#### [Given problem]
Copy all of the records below with "Casablanca" changed to "Marrakesh" wherever it occurs, keeping everything else the same.

○ ○ ○ ○ ○

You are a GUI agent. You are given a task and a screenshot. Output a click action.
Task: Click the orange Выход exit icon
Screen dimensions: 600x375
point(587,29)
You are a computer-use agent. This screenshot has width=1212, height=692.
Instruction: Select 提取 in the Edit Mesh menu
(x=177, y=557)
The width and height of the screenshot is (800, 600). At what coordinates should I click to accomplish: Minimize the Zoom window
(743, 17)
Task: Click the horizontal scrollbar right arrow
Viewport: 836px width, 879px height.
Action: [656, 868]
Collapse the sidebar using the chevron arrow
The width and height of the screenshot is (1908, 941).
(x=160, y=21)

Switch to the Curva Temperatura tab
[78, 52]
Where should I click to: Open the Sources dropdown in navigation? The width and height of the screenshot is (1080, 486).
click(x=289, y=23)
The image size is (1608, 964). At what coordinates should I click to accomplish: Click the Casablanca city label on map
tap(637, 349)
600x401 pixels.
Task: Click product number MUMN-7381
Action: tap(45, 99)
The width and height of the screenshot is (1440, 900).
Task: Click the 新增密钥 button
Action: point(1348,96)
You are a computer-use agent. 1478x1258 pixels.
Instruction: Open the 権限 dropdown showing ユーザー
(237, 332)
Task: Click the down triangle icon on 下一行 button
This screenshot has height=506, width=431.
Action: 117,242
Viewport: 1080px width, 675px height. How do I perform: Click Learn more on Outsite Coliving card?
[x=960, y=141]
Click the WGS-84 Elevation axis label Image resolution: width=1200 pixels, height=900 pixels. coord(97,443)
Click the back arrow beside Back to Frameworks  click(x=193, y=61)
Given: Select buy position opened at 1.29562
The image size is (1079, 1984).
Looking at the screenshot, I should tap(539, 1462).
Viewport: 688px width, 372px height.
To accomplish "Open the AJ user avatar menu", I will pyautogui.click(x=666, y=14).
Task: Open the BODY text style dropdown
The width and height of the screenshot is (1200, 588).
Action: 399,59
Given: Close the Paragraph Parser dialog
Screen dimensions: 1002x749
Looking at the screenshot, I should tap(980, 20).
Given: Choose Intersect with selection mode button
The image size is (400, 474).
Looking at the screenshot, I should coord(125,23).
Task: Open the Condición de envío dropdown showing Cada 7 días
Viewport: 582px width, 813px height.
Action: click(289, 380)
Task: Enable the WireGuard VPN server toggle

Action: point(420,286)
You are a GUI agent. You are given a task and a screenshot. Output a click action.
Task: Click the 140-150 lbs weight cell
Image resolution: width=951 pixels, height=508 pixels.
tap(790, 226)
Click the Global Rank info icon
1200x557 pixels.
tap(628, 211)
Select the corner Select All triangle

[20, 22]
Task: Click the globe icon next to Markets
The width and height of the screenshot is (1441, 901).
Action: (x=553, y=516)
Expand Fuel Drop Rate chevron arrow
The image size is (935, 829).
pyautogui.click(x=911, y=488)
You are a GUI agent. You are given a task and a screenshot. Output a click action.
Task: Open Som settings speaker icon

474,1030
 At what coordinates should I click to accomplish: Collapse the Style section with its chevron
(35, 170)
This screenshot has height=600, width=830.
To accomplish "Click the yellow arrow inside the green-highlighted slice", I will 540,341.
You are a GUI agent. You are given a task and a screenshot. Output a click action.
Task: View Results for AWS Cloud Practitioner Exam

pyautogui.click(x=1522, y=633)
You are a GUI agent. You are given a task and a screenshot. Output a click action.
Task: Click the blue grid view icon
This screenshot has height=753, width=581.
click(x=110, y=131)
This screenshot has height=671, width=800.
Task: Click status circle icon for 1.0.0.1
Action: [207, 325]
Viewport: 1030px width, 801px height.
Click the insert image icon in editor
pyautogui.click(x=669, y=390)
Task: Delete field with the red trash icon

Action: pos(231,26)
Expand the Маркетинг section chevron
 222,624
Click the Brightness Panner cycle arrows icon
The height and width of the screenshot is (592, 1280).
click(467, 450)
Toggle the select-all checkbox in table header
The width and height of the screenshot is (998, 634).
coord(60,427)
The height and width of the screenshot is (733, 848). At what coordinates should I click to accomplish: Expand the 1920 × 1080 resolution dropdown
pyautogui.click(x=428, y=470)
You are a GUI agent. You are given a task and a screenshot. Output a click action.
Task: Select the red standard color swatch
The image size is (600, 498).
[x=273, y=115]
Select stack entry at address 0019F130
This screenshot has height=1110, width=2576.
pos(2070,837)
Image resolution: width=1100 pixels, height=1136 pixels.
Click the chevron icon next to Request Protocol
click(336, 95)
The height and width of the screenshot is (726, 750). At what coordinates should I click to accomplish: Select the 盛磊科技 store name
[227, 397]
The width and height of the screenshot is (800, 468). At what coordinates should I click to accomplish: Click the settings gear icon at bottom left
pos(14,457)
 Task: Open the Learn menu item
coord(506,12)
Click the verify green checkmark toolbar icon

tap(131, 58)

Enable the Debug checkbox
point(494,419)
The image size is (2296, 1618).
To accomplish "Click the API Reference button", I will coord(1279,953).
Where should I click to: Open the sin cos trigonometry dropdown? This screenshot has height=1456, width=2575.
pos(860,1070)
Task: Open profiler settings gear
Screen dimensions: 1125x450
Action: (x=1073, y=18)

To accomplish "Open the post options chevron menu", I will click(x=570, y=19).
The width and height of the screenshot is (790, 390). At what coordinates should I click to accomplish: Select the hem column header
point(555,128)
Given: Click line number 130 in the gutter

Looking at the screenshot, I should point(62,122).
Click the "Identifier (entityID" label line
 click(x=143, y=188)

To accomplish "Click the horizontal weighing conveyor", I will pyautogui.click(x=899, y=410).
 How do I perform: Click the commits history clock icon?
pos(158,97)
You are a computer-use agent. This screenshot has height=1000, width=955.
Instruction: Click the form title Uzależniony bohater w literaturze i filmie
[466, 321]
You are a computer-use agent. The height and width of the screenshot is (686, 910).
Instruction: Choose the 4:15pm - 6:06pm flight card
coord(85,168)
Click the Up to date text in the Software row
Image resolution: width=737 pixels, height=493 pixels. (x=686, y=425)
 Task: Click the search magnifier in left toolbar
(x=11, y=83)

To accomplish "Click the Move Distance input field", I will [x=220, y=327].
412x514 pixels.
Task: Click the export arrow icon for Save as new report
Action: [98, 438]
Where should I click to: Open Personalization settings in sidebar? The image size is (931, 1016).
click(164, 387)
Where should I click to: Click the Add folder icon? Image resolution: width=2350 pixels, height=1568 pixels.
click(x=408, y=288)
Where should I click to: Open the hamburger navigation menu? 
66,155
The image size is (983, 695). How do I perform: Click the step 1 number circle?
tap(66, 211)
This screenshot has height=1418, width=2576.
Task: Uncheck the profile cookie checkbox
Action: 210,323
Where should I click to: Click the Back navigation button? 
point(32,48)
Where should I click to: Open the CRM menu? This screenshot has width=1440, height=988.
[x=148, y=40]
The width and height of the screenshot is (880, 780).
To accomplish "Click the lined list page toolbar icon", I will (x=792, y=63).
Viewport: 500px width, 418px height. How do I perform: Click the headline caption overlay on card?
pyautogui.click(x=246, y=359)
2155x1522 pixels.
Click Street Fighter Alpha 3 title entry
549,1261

○ ○ ○ ○ ○

#### [Exercise answer]
You are a GUI agent. You are given a task and a screenshot. Output a click action.
Task: Click the orange Выход exit icon
Screen dimensions: 600x375
point(587,29)
You are a computer-use agent. This screenshot has width=1212, height=692.
Instruction: Select 提取 in the Edit Mesh menu
(x=177, y=557)
The width and height of the screenshot is (800, 600). At what coordinates should I click to accomplish: Minimize the Zoom window
(743, 17)
Task: Click the horizontal scrollbar right arrow
Viewport: 836px width, 879px height.
Action: [656, 868]
Collapse the sidebar using the chevron arrow
The width and height of the screenshot is (1908, 941).
(x=160, y=21)

Switch to the Curva Temperatura tab
[78, 52]
Where should I click to: Open the Sources dropdown in navigation? The width and height of the screenshot is (1080, 486).
click(x=289, y=23)
The image size is (1608, 964). At what coordinates should I click to accomplish: Click the Marrakesh city label on map
tap(637, 349)
600x401 pixels.
Task: Click product number MUMN-7381
Action: tap(45, 99)
The width and height of the screenshot is (1440, 900).
Task: Click the 新增密钥 button
Action: point(1348,96)
You are a computer-use agent. 1478x1258 pixels.
Instruction: Open the 権限 dropdown showing ユーザー
(237, 332)
Task: Click the down triangle icon on 下一行 button
This screenshot has height=506, width=431.
Action: 117,242
Viewport: 1080px width, 675px height. How do I perform: Click Learn more on Outsite Coliving card?
[x=960, y=141]
Click the WGS-84 Elevation axis label Image resolution: width=1200 pixels, height=900 pixels. coord(97,443)
Click the back arrow beside Back to Frameworks  click(x=193, y=61)
Given: Select buy position opened at 1.29562
The image size is (1079, 1984).
Looking at the screenshot, I should tap(539, 1462).
Viewport: 688px width, 372px height.
To accomplish "Open the AJ user avatar menu", I will pyautogui.click(x=666, y=14).
Task: Open the BODY text style dropdown
The width and height of the screenshot is (1200, 588).
Action: 399,59
Given: Close the Paragraph Parser dialog
Screen dimensions: 1002x749
Looking at the screenshot, I should tap(980, 20).
Given: Choose Intersect with selection mode button
The image size is (400, 474).
Looking at the screenshot, I should coord(125,23).
Task: Open the Condición de envío dropdown showing Cada 7 días
Viewport: 582px width, 813px height.
Action: click(289, 380)
Task: Enable the WireGuard VPN server toggle

Action: point(420,286)
You are a GUI agent. You are given a task and a screenshot. Output a click action.
Task: Click the 140-150 lbs weight cell
Image resolution: width=951 pixels, height=508 pixels.
tap(790, 226)
Click the Global Rank info icon
1200x557 pixels.
tap(628, 211)
Select the corner Select All triangle

[20, 22]
Task: Click the globe icon next to Markets
The width and height of the screenshot is (1441, 901).
Action: (x=553, y=516)
Expand Fuel Drop Rate chevron arrow
The image size is (935, 829).
pyautogui.click(x=911, y=488)
You are a GUI agent. You are given a task and a screenshot. Output a click action.
Task: Open Som settings speaker icon

474,1030
 At what coordinates should I click to accomplish: Collapse the Style section with its chevron
(35, 170)
This screenshot has height=600, width=830.
To accomplish "Click the yellow arrow inside the green-highlighted slice", I will 540,341.
You are a GUI agent. You are given a task and a screenshot. Output a click action.
Task: View Results for AWS Cloud Practitioner Exam

pyautogui.click(x=1522, y=633)
You are a GUI agent. You are given a task and a screenshot. Output a click action.
Task: Click the blue grid view icon
This screenshot has height=753, width=581.
click(x=110, y=131)
This screenshot has height=671, width=800.
Task: Click status circle icon for 1.0.0.1
Action: [207, 325]
Viewport: 1030px width, 801px height.
Click the insert image icon in editor
pyautogui.click(x=669, y=390)
Task: Delete field with the red trash icon

Action: pos(231,26)
Expand the Маркетинг section chevron
 222,624
Click the Brightness Panner cycle arrows icon
The height and width of the screenshot is (592, 1280).
click(467, 450)
Toggle the select-all checkbox in table header
The width and height of the screenshot is (998, 634).
coord(60,427)
The height and width of the screenshot is (733, 848). At what coordinates should I click to accomplish: Expand the 1920 × 1080 resolution dropdown
pyautogui.click(x=428, y=470)
You are a GUI agent. You are given a task and a screenshot. Output a click action.
Task: Select the red standard color swatch
The image size is (600, 498).
[x=273, y=115]
Select stack entry at address 0019F130
This screenshot has height=1110, width=2576.
pos(2070,837)
Image resolution: width=1100 pixels, height=1136 pixels.
Click the chevron icon next to Request Protocol
click(336, 95)
The height and width of the screenshot is (726, 750). At what coordinates should I click to accomplish: Select the 盛磊科技 store name
[227, 397]
The width and height of the screenshot is (800, 468). At what coordinates should I click to accomplish: Click the settings gear icon at bottom left
pos(14,457)
 Task: Open the Learn menu item
coord(506,12)
Click the verify green checkmark toolbar icon

tap(131, 58)

Enable the Debug checkbox
point(494,419)
The image size is (2296, 1618).
To accomplish "Click the API Reference button", I will coord(1279,953).
Where should I click to: Open the sin cos trigonometry dropdown? This screenshot has height=1456, width=2575.
pos(860,1070)
Task: Open profiler settings gear
Screen dimensions: 1125x450
Action: (x=1073, y=18)

To accomplish "Open the post options chevron menu", I will click(x=570, y=19).
The width and height of the screenshot is (790, 390). At what coordinates should I click to accomplish: Select the hem column header
point(555,128)
Given: Click line number 130 in the gutter

Looking at the screenshot, I should point(62,122).
Click the "Identifier (entityID" label line
 click(x=143, y=188)

To accomplish "Click the horizontal weighing conveyor", I will pyautogui.click(x=899, y=410).
 How do I perform: Click the commits history clock icon?
pos(158,97)
You are a computer-use agent. This screenshot has height=1000, width=955.
Instruction: Click the form title Uzależniony bohater w literaturze i filmie
[466, 321]
You are a computer-use agent. The height and width of the screenshot is (686, 910).
Instruction: Choose the 4:15pm - 6:06pm flight card
coord(85,168)
Click the Up to date text in the Software row
Image resolution: width=737 pixels, height=493 pixels. (x=686, y=425)
 Task: Click the search magnifier in left toolbar
(x=11, y=83)

To accomplish "Click the Move Distance input field", I will [x=220, y=327].
412x514 pixels.
Task: Click the export arrow icon for Save as new report
Action: [98, 438]
Where should I click to: Open Personalization settings in sidebar? The image size is (931, 1016).
click(164, 387)
Where should I click to: Click the Add folder icon? Image resolution: width=2350 pixels, height=1568 pixels.
click(x=408, y=288)
Where should I click to: Open the hamburger navigation menu? 
66,155
The image size is (983, 695). How do I perform: Click the step 1 number circle?
tap(66, 211)
This screenshot has height=1418, width=2576.
Task: Uncheck the profile cookie checkbox
Action: 210,323
Where should I click to: Click the Back navigation button? 
point(32,48)
Where should I click to: Open the CRM menu? This screenshot has width=1440, height=988.
[x=148, y=40]
The width and height of the screenshot is (880, 780).
To accomplish "Click the lined list page toolbar icon", I will (x=792, y=63).
Viewport: 500px width, 418px height. How do I perform: Click the headline caption overlay on card?
pyautogui.click(x=246, y=359)
2155x1522 pixels.
Click Street Fighter Alpha 3 title entry
549,1261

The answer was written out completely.